In addition to Questions 26-31, last week BIS issued additional exporter guidance (somewhat buried) on its website that is not included in the MEU FAQs. The guidance essentially states that Electronic Export Information (“EEI”) filings in the Automated Export System (“AES”) are required as of June 29, 2020 for all Export Control Classification Numbers (“ECCNs”) listed in Supplement No. 2 to Part 744 destined for China, Russia, or Venezuela (including where no license is required (“NLR”)), but imposition of this requirement is delayed for other ECCNs that are not identified in Supplement No. 2 to Part 744 and destined to the same jurisdictions until September 27, 2020.

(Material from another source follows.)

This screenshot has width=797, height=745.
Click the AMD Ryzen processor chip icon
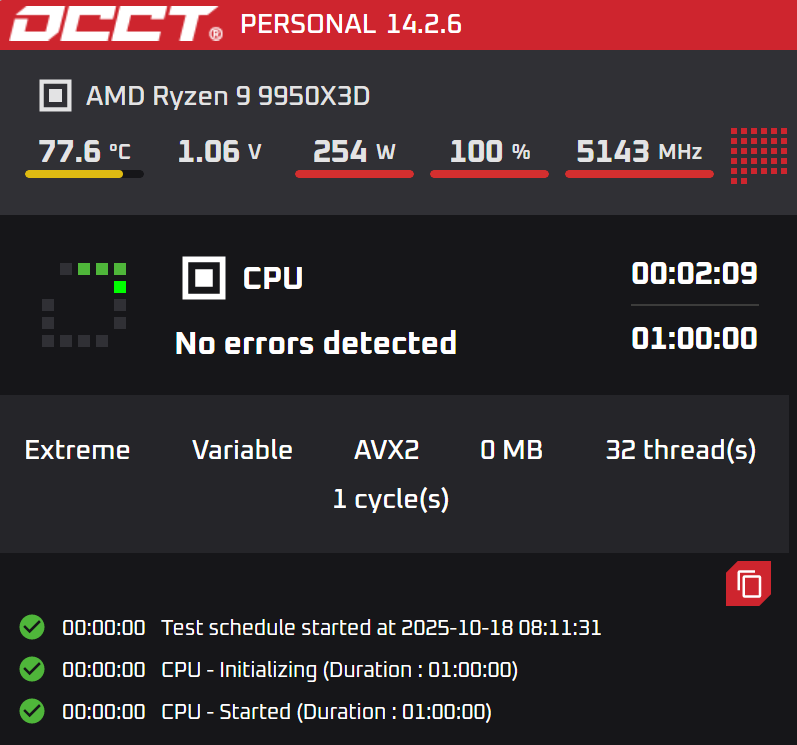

In the FAQs, BIS provides the guidance it promised at the time it issued the MEU Rule, with further information regarding its current interpretation of key definitions in the MEU Rule and some scenarios. However, this guidance does not provide bright line rules or clear guidance for exporters or suppliers to China, Russia, and Venezuela, which will make it difficult to implement the new MEU Rule in practice, especially the modification of due diligence procedures. Specifically, in some instances, exporters may view the guidance as falling short of providing clarity as to when an end user may be a MEUser, as the guidance largely highlights some factors and the language of the definition in the regulations, without going further.

We will continue to monitor BIS’s announcements for further clarifying guidance in the future.